● Records
◇ ◇ ◇
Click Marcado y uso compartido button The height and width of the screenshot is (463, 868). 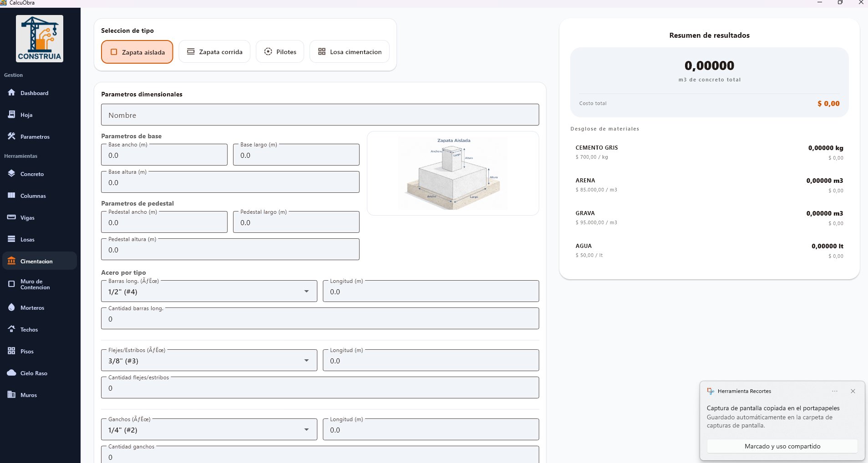click(782, 446)
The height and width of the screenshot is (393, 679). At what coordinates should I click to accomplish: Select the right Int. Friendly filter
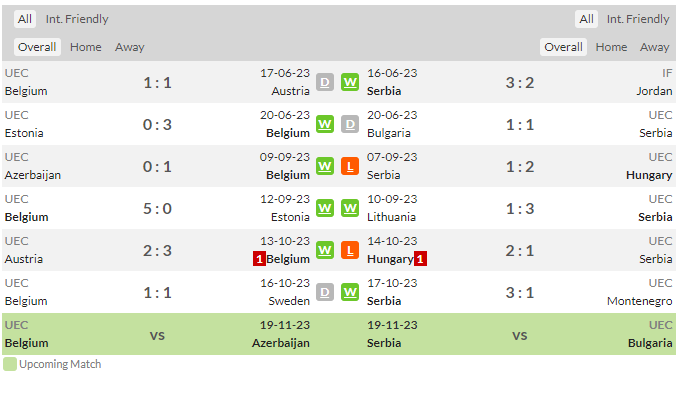[638, 19]
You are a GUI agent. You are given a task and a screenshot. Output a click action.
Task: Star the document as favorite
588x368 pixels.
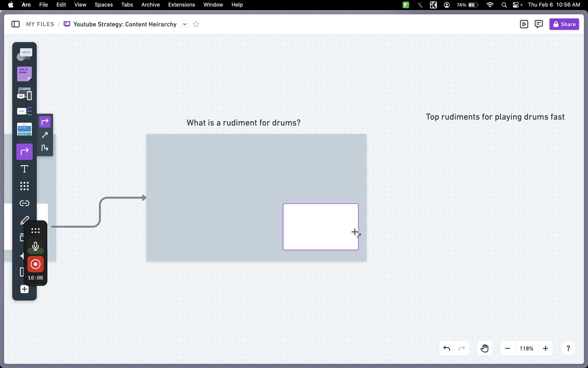(x=196, y=24)

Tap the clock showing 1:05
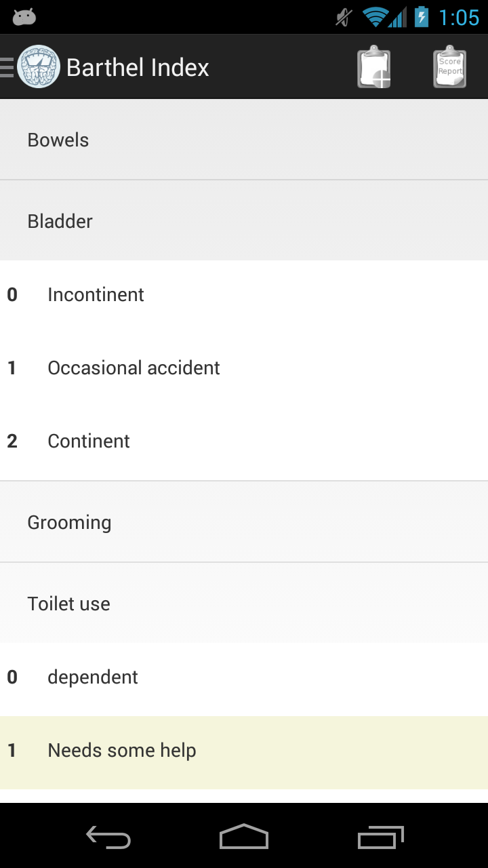pyautogui.click(x=459, y=17)
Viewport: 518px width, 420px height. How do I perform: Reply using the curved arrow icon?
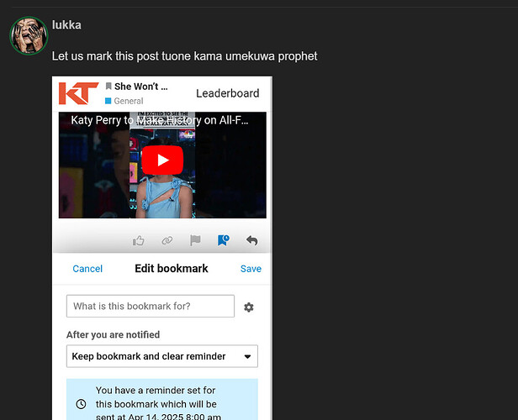(x=252, y=240)

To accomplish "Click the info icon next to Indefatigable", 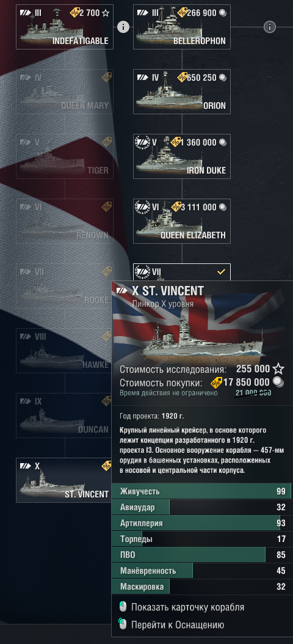I will click(123, 27).
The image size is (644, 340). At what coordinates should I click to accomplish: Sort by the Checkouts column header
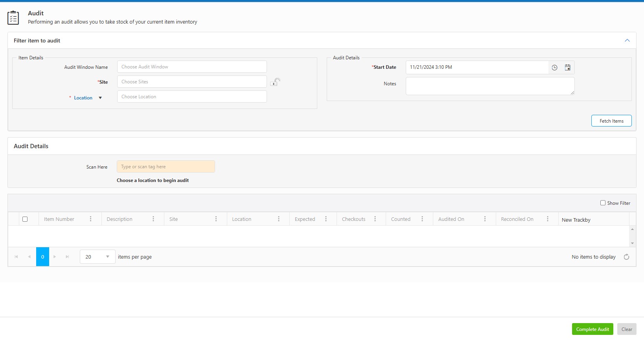point(353,219)
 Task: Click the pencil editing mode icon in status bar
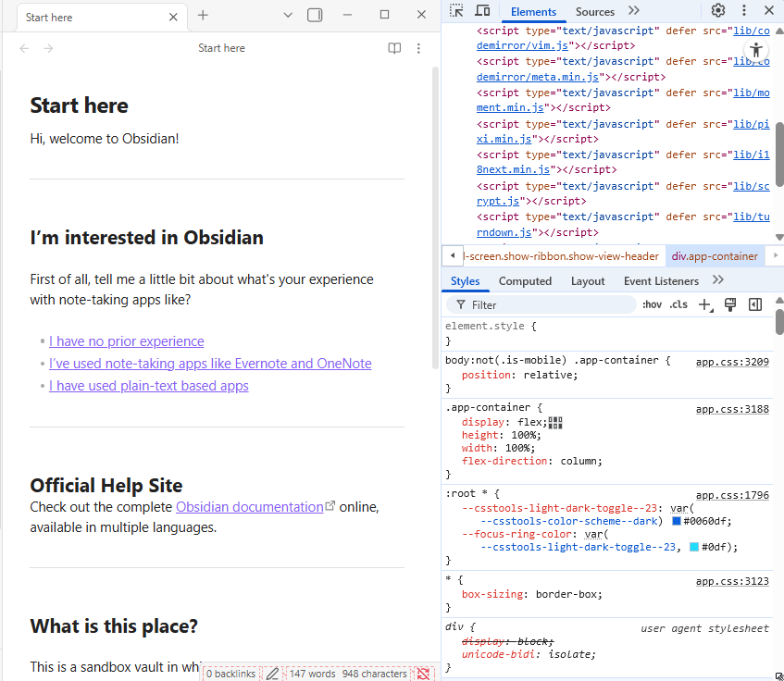(272, 674)
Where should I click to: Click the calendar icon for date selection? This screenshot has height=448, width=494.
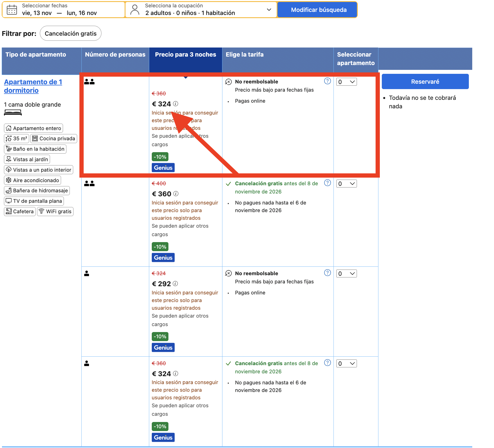point(12,10)
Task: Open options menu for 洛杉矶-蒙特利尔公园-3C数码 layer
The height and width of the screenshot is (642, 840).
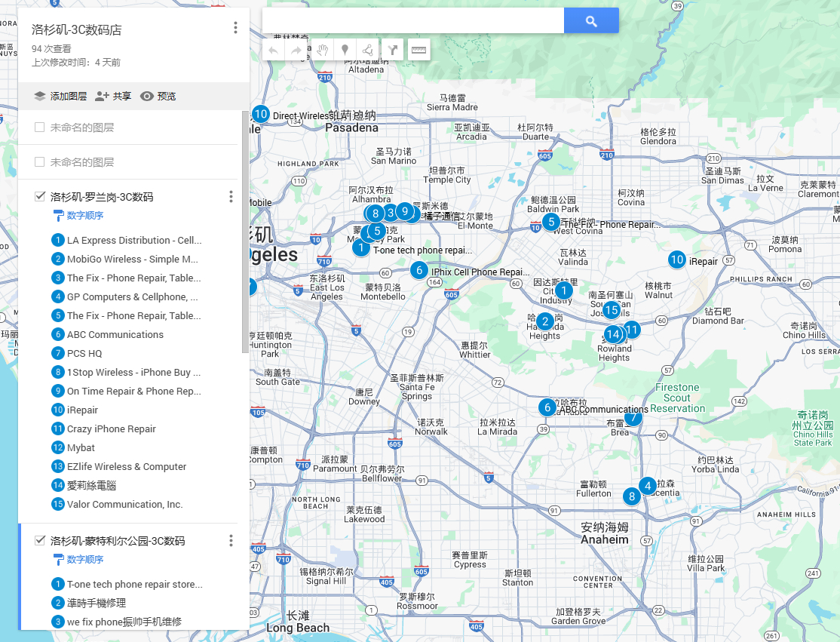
◇ ◇ ◇
● Problem requirements
The lines to repeat start at the one holding "Task: Open options" and run through the last line of the records above; write them out exactly, both ends included, but not the pictures.

● Task result
Task: Open options menu for 洛杉矶-蒙特利尔公园-3C数码 layer
The height and width of the screenshot is (642, 840).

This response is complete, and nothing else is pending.